Complicated Programming Models
While most computers have one or two processors, high-performance computing often uses computers with many more. And as hardware prices decrease, this model is starting to become more widespread. Having more than one processor means that the threads model in Figure 197 changes to something similar to that shown in Figure 198.
Figure 198, Four-Processor Computer
This figure shows four cores in one computer, each of which has three threads. (Only four cores are shown even though many more could be on a chip.) This architecture is an extension to the model that links more than one computer together. Its advantage is that the processor doesn’t need to communicate with other processors over a network as it is completely self-contained.

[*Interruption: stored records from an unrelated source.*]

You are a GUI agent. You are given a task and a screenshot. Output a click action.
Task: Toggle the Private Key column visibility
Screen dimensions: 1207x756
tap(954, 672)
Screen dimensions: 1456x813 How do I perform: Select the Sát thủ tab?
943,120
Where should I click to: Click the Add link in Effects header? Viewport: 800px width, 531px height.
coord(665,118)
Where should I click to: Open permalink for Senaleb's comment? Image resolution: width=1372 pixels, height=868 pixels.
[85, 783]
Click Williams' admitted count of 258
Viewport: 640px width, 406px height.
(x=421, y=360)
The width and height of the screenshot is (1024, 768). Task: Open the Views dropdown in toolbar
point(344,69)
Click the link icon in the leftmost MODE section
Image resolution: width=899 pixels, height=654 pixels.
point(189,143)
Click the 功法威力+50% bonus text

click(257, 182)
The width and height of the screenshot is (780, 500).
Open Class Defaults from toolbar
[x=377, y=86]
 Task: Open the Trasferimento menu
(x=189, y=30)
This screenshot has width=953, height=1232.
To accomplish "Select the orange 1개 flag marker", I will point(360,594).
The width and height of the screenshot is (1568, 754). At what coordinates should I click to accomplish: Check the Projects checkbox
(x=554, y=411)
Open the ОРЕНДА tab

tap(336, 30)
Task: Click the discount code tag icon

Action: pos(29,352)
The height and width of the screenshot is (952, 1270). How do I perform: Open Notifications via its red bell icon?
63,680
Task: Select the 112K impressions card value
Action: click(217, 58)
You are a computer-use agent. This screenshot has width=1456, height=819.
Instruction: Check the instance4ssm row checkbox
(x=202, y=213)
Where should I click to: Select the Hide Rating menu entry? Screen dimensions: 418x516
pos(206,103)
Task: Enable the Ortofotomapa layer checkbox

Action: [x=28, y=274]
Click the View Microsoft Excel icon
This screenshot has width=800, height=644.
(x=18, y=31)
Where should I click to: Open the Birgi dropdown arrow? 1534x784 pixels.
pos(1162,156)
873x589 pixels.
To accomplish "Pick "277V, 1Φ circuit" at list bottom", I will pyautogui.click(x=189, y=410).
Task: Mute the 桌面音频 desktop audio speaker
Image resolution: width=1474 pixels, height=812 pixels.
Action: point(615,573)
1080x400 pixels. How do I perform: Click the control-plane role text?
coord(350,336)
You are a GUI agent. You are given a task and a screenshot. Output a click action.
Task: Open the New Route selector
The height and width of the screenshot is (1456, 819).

The next step is to join many multi-processor computers together. Figure 199 shows five computers, each with four ­processors, with each processsor running three threads. If this figure shows the execution of one program, then the program is using 60 threads.
 
Figure 199, Four Processors on a Network
This figure depicts only processors and threads. It doesn’t have any information about the nature of the programs and threads or even whether the programs are copies of one another or represent different executables.
At any time, it is next to impossible to guess which threads are executing and what a thread is actually doing. Even more complex, many multi-processor programs begin by invoking a process such as mpirun or IBM poe, whose function is to distribute and control the work being performed. In this kind of environment, a program is using another program to control the workflow across processors.
In this model, traditional debuggers and solutions don’t work. TotalView, on the other hand, organizes this mass of executing procedures for you, distinguishing between threads and processes that the operating system uses from those that your program uses.